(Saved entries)
---------------

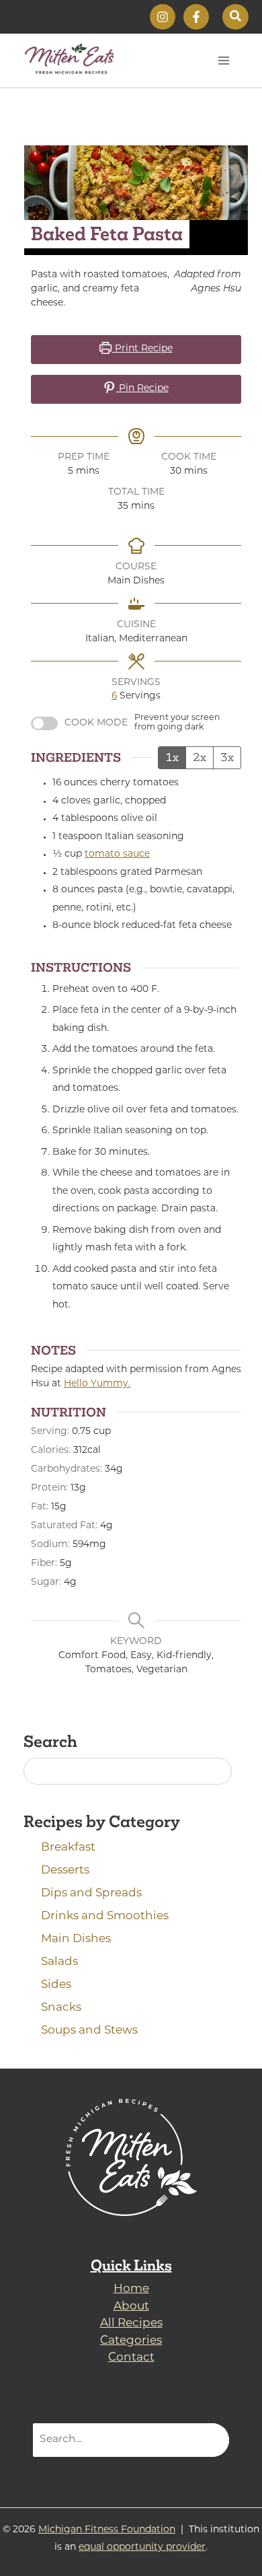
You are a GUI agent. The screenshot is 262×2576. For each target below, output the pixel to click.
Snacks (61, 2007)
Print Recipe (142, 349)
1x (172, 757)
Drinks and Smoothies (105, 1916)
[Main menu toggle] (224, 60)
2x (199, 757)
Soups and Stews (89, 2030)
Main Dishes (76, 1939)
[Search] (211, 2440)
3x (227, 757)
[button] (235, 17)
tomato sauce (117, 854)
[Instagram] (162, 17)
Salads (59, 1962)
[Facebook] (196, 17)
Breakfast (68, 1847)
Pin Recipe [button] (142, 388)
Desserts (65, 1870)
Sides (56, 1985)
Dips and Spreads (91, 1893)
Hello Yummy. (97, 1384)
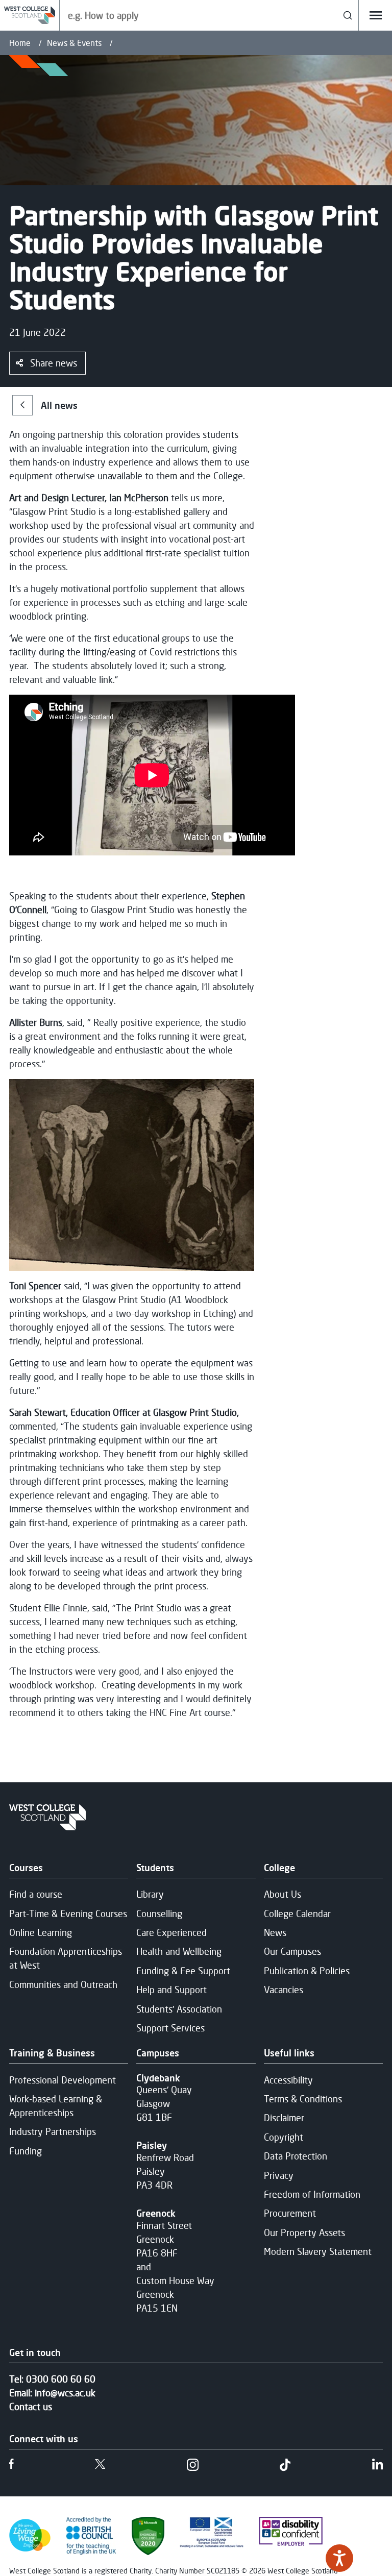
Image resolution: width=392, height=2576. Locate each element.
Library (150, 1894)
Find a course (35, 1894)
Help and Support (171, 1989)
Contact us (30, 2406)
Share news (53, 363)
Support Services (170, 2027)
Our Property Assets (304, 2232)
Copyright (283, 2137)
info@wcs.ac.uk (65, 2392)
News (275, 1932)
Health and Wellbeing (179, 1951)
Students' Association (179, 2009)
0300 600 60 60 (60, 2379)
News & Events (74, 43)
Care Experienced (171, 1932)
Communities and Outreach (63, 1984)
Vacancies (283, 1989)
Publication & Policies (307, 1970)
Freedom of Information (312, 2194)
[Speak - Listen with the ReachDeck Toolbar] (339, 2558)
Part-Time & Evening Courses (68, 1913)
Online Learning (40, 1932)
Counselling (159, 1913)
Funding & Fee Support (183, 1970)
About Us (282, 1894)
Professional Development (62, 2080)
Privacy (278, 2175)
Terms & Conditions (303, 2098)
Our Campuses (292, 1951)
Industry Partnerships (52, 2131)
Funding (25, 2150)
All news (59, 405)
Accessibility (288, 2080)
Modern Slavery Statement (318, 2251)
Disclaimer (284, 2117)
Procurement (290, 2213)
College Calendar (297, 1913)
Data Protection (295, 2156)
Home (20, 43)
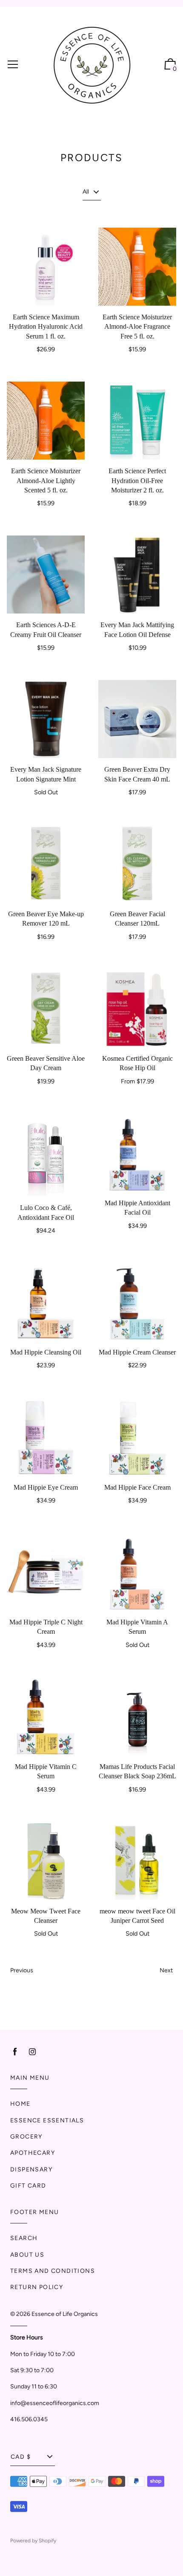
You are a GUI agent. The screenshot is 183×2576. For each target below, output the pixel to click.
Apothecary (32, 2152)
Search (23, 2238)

---------------

Starting with the line that contains "[button] (235, 17)", give the lines again exactly as they appear through the last line of the data, pictures excluded.

[button] (235, 17)
tomato sauce (117, 854)
[Instagram] (162, 17)
Salads (59, 1962)
[Facebook] (196, 17)
Breakfast (68, 1847)
Pin Recipe [button] (142, 388)
Desserts (65, 1870)
Sides (56, 1985)
Dips and Spreads (91, 1893)
Hello Yummy. (97, 1384)
Image resolution: width=392, height=2576. Locate each element.
Library (150, 1894)
Find a course (35, 1894)
Help and Support (171, 1989)
Contact us (30, 2406)
Share news (53, 363)
Support Services (170, 2027)
Our Property Assets (304, 2232)
Copyright (283, 2137)
info@wcs.ac.uk (65, 2392)
News (275, 1932)
Health and Wellbeing (179, 1951)
Students' Association (179, 2009)
0300 600 60 60 (60, 2379)
News & Events (74, 43)
Care Experienced (171, 1932)
Communities and Outreach (63, 1984)
Vacancies (283, 1989)
Publication & Policies (307, 1970)
Freedom of Information (312, 2194)
[Speak - Listen with the ReachDeck Toolbar] (339, 2558)
Part-Time & Evening Courses (68, 1913)
Online Learning (40, 1932)
Counselling (159, 1913)
Funding & Fee Support (183, 1970)
About Us (282, 1894)
Professional Development (62, 2080)
Privacy (278, 2175)
Terms & Conditions (303, 2098)
Our Campuses (292, 1951)
Industry Partnerships (52, 2131)
Funding (25, 2150)
All news (59, 405)
Accessibility (288, 2080)
Modern Slavery Statement (318, 2251)
Disclaimer (284, 2117)
Procurement (290, 2213)
College Calendar (297, 1913)
Data Protection (295, 2156)
Home (20, 43)
You are a GUI agent. The screenshot is 183×2576. For each target below, output the pixel to click.
Apothecary (32, 2152)
Search (23, 2238)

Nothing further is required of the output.